No wipe or anything, just install zip from sd.

Some people may just feel like having the CM9 Boot Animation on AOKP or any other ROM


----------



## Lockett (Jul 19, 2011)

Does this have any audio with it?


----------



## Concistency (Nov 2, 2011)

I didn't add the audio, I'll get the audio file and add it in tonight, to be honest I didn't even check if it had audio lol.

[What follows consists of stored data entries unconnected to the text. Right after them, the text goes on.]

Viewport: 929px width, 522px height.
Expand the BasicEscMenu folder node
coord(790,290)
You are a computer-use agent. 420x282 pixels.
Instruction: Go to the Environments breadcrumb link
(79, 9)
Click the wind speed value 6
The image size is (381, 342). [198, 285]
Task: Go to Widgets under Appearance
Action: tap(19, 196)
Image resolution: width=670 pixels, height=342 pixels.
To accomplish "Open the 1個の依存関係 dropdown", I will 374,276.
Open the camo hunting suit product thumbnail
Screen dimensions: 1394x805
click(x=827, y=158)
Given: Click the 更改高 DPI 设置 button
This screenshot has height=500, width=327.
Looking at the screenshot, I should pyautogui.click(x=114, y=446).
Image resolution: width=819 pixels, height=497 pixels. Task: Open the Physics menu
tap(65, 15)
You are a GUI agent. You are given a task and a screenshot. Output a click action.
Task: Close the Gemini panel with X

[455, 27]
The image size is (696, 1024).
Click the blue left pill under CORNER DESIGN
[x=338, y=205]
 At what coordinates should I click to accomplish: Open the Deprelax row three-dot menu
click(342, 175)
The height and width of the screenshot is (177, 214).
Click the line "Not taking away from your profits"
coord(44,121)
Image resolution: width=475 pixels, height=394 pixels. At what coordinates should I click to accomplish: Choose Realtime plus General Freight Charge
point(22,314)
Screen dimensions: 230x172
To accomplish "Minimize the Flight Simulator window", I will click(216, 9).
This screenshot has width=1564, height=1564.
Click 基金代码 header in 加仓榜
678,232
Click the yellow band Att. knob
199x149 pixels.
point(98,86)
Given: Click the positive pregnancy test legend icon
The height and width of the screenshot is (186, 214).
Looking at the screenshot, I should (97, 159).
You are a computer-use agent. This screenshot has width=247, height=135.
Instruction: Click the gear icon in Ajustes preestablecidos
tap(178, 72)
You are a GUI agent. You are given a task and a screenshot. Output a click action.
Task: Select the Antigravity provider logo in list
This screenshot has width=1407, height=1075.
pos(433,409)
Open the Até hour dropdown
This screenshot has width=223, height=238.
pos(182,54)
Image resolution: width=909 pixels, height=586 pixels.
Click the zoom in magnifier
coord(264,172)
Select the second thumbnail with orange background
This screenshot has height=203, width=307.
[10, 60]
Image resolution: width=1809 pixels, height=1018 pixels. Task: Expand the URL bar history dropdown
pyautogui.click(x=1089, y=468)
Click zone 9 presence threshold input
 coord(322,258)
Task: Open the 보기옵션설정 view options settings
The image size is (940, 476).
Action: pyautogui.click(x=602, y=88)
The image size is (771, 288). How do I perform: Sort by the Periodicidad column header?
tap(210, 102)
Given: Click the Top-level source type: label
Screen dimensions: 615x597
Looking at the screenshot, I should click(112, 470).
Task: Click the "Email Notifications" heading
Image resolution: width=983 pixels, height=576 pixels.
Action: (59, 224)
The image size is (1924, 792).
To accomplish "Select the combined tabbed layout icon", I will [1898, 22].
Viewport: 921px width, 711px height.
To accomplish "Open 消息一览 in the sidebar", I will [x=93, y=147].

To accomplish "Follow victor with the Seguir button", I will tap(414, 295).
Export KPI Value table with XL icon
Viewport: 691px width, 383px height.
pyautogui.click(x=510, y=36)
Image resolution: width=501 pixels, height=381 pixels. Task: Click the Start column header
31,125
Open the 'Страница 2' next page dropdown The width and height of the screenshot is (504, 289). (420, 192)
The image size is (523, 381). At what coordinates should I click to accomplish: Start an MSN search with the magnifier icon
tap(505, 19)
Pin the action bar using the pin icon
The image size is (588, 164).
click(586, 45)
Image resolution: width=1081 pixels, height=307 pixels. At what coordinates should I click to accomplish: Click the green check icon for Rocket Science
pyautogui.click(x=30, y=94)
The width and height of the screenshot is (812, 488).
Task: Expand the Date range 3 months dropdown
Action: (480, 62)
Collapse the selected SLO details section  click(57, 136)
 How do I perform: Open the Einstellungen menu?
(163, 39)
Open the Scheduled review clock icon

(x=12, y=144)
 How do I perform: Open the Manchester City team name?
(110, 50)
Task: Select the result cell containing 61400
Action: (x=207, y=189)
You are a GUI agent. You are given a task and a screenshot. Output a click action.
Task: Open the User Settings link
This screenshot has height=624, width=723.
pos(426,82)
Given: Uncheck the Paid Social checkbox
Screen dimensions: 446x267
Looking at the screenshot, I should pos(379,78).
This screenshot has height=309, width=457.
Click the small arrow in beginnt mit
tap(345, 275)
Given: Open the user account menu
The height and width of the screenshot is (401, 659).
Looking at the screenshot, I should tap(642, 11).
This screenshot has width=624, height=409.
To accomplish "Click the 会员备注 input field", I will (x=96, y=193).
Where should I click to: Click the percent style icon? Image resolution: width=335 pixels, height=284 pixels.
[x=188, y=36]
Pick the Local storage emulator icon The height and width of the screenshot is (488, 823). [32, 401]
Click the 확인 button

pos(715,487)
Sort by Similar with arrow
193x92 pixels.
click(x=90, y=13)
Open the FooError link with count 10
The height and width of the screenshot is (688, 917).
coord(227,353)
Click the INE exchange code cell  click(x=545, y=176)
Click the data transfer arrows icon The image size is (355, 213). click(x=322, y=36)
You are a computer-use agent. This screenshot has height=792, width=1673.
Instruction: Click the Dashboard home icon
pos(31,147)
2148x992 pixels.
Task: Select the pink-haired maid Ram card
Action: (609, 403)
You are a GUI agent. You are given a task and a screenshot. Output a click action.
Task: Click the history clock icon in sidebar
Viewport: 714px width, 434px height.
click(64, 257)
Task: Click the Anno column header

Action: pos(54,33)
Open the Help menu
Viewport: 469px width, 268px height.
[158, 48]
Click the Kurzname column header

Sent from my Droid BIONIC using Tapatalk


----------



## Frankie (Sep 24, 2011)

Does this work for DT's axi0m aokp too or just DH's?

Thanks!

Sent from my AXI0M* AOKP using Tapatalk*


----------



## LDubs (Nov 8, 2011)

I don't think it has audio. Its running on ics4bionic on my device and I don't get any sound on bootup.

Tapatalked from my Bionic


----------



## z28nck33 (Oct 10, 2011)

Frankie said:


> Does this work for DT's axi0m aokp too or just DH's?
> 
> Thanks!
> 
> Sent from my AXI0M* AOKP using Tapatalk*


*

Works on any rom

Sent from my XT875 using RootzWiki*


----------



## Frankie (Sep 24, 2011)

z28nck33 said:


> Works on any rom
> 
> Sent from my XT875 using RootzWiki


I thought so, but I wanted to make sure. Thank you!


----------



## Concistency (Nov 2, 2011)

There is no sound for the boot animation.


----------